2012/05/28

旧相馬邸屋根裏に函館大火の爪痕…焼け跡見つかる

旧相馬邸屋根裏に函館大火の爪痕…焼け跡見つかる


 旧相馬邸(函館市元町33、東出伸司館長)の屋根裏で、90年前の函館大火の焼け跡が見つかった。一部には炭化状態となった痕跡も見られるなど生々しい爪痕が残っていて、「函館の歴史を今に伝える貴重な財産」と東出館長(72)は感慨を新たにしている。

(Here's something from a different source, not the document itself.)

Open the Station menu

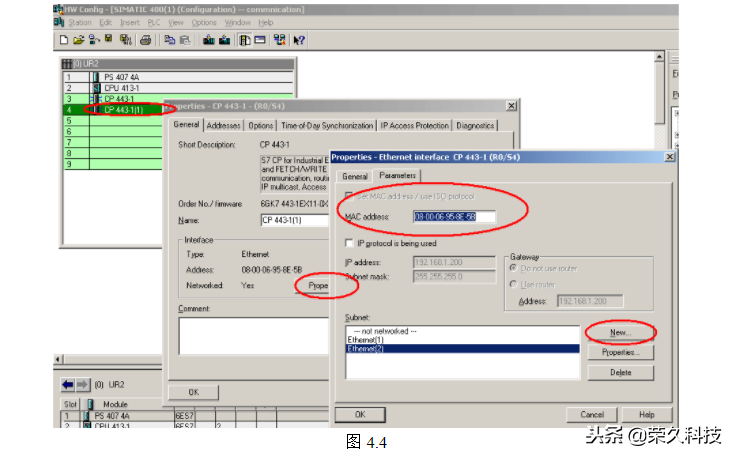click(x=80, y=22)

 同邸は、明治の豪商相馬哲平が1908(明治41)年に建てた私邸。東出館長が2010年6月から一般公開を開始しているが、屋根裏は立ち入り禁止となっている。そんななか今年3月、施設の耐力調査をしていた業者が、1922(大正11)年の函館大火の痕跡を発見した。
 その焼け跡は、一番高い位置で屋根を支える棟木や、棟木を支える木などで、いずれもヒバが中心に使われており、長さ7メートル以上にわたって伸びている。棟木は他と比べて炭化状態だが、屋根板に焼け跡がないことから、大火の後に屋根板を修復したのではないかとみられている。
 さらに、屋根裏からは、防火に適した厚みのある土壁も見うけられ、館長は、当時相馬邸の向かいに旧函館商業高校があり全焼した、その飛び火が燃え移った可能性を指摘し「屋根裏を見ていると、いち早く防火に努めた相馬哲平の意識の高さを見るかのようだ」と感心する。


 現在、屋根裏には10人ほどを収容できる足場を設け、研究者や建築業界関係者、町会団体など、研究や勉強目的での見学ができるようにした。隣の納戸には、当時の周辺の被害を伝える写真パネル19点を展示し、近く屋根裏の写真も数点並べる予定をしている。


 また、館長は「1階の天井を支える『釣り天井』など、豪邸独特の複雑な内部構造も屋根裏から見ることができる」と語り、「棟木などの痕跡は保存も大事だが、老朽化している館全体を考えれば、いずれは修復しなければならない」と話している。